Forms 6i Security

[yxez]

Hi Friends,

How do I make our 3rd party appl forms login more secure?

Currently, the appl program uses a primitive database authentication method
by providing the username and password of the database in clear text inside
a .ini file. Changing the database user and password will be useless due to
password being exposed literally. Users of the application are registered in a table in the database with the password of the user exposed in clear text. An administrator or anybody with database access will be able see a user's password in clear text thus user authentication is compromised.

Can I change the username to point to the database username and not a table?
Can I incrypt the password table entry itself?
Can I incrypt the .ini file so as not to show literal passwords?
Can I use the form to get the userid/passwd from LDAP active directory server?

Please help ....thanks a lot

[ROPMax]

We're on a slightly older version of FORMS as you but this should still work.

We have a 3rd party FORMS app which, like yours, used to throw up its own login prompt based on a table where ID's and passwords were stored in clear text.

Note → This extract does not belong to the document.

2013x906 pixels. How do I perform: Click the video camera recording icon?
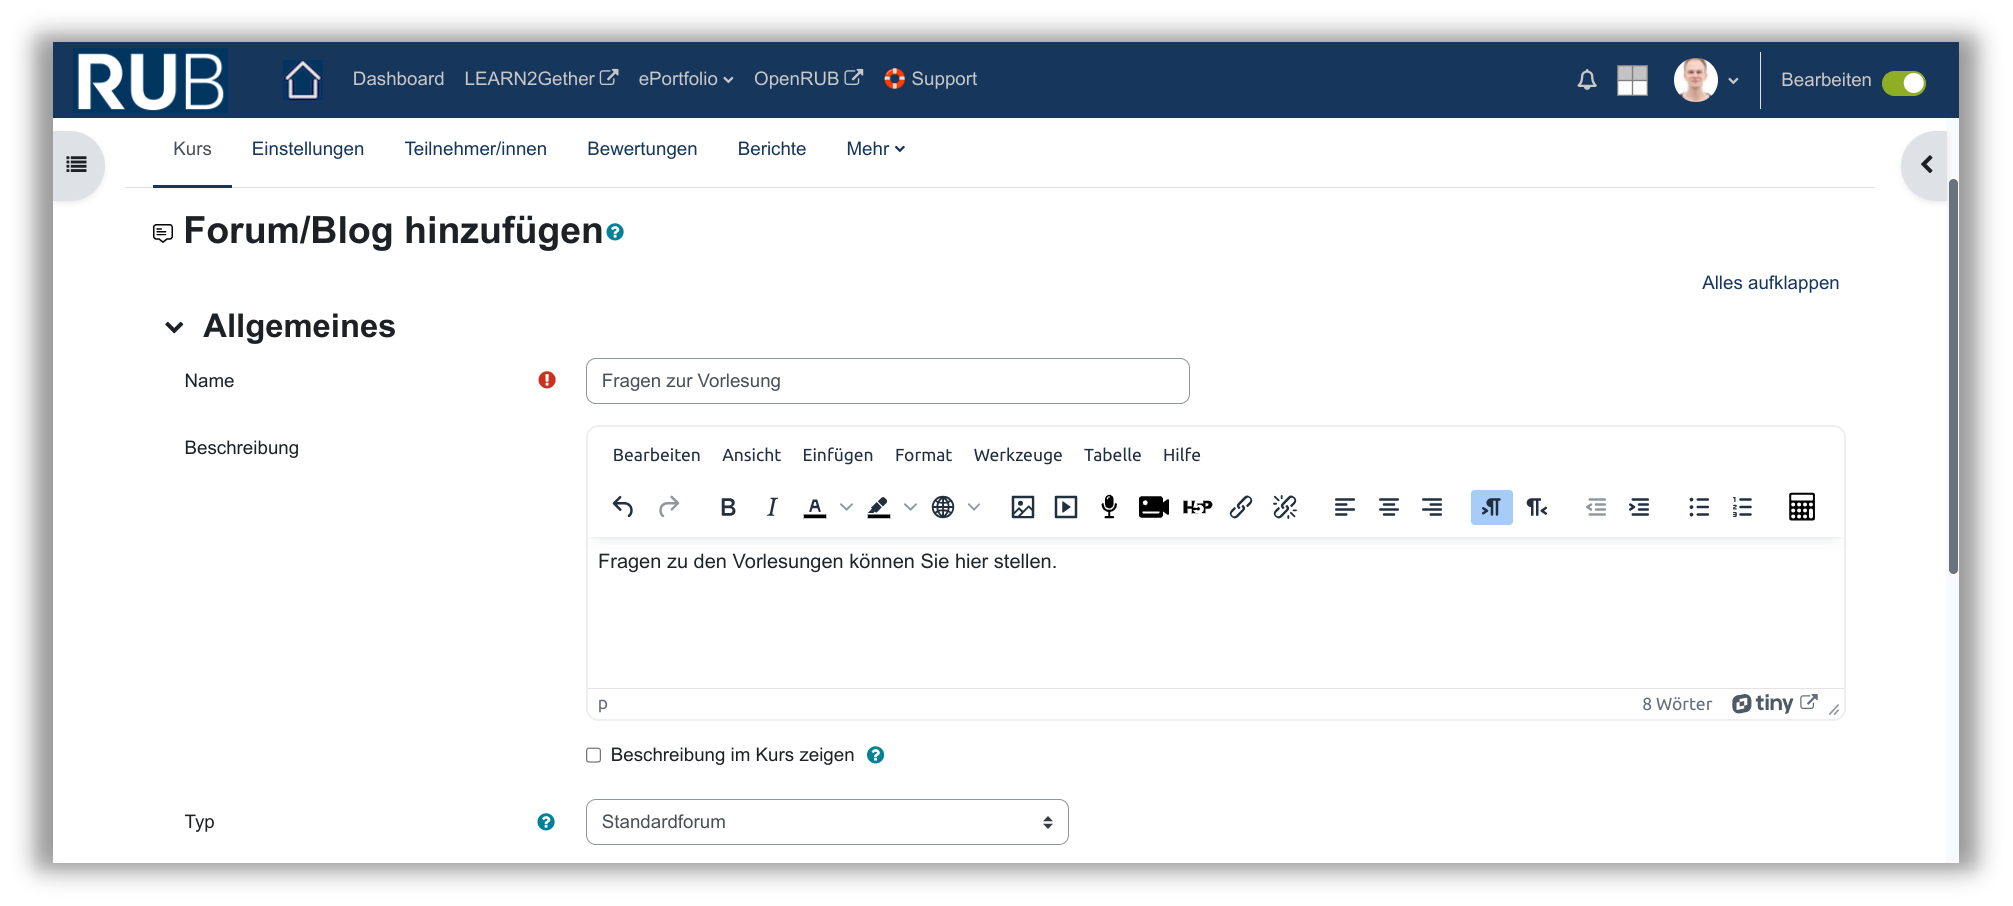tap(1153, 507)
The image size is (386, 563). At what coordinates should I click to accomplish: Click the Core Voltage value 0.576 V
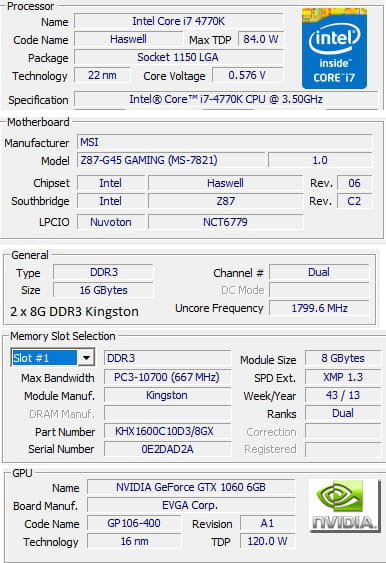point(247,75)
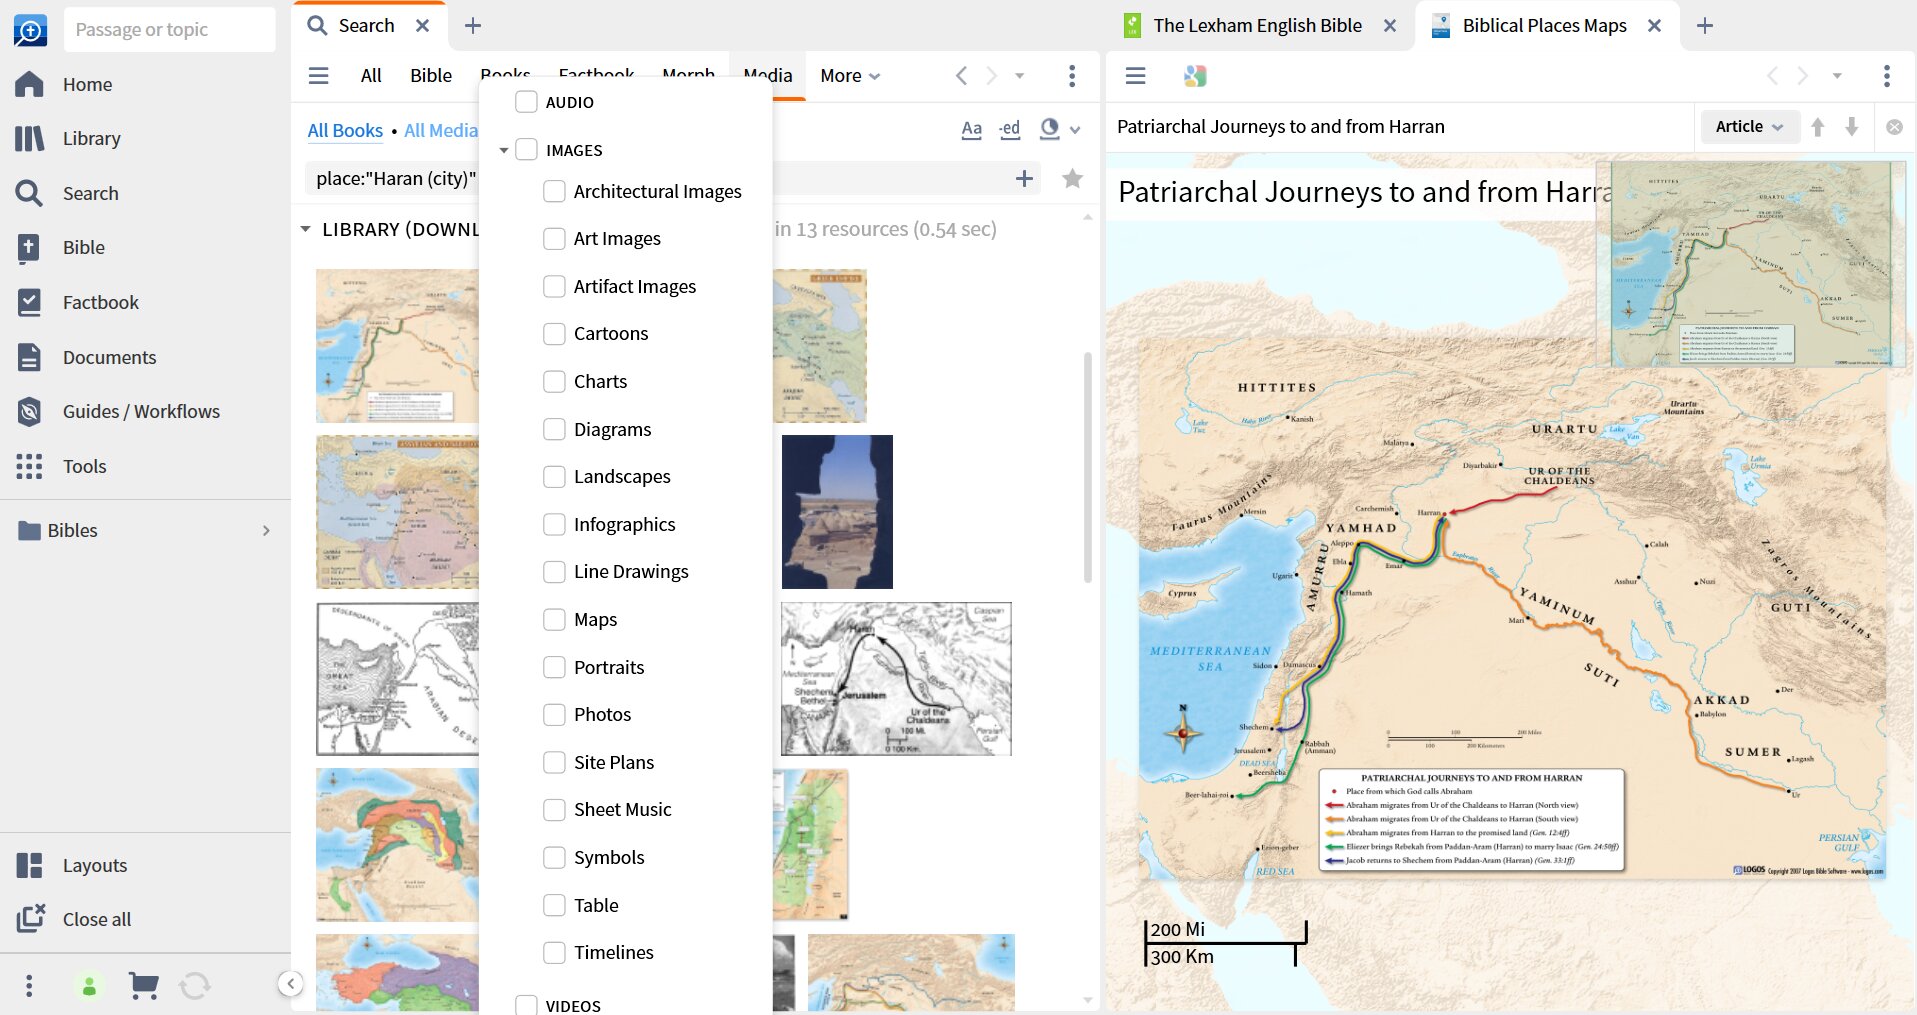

We had our 3rd party developer change the application to eliminate the login prompt completely. We then setup in Oracle a bunch of 'external authentication' ID's - one for each of our users. Our icon for launching the application now looks like this:

G:\95apps\Ciris\Orawin\Bin\F50run32.exe F01MAIN /

The forward slash at the end designates external authentication. So, if I'm logged into Windows as RPERRY and there exists an Oracle ID of "OPS$RPERRY" then I'm automatically logged into the 3rd party FORMS app without having to deal with a login prompt.

You would need in your init.ora file these lines:
remote_os_authent = true
os_authent_prefix = OPS$
(you can actually use any prefix you want).

Oracle ID's are created to match windows ID's with the indicated prefix and the 'external authentication' box checked. No password required.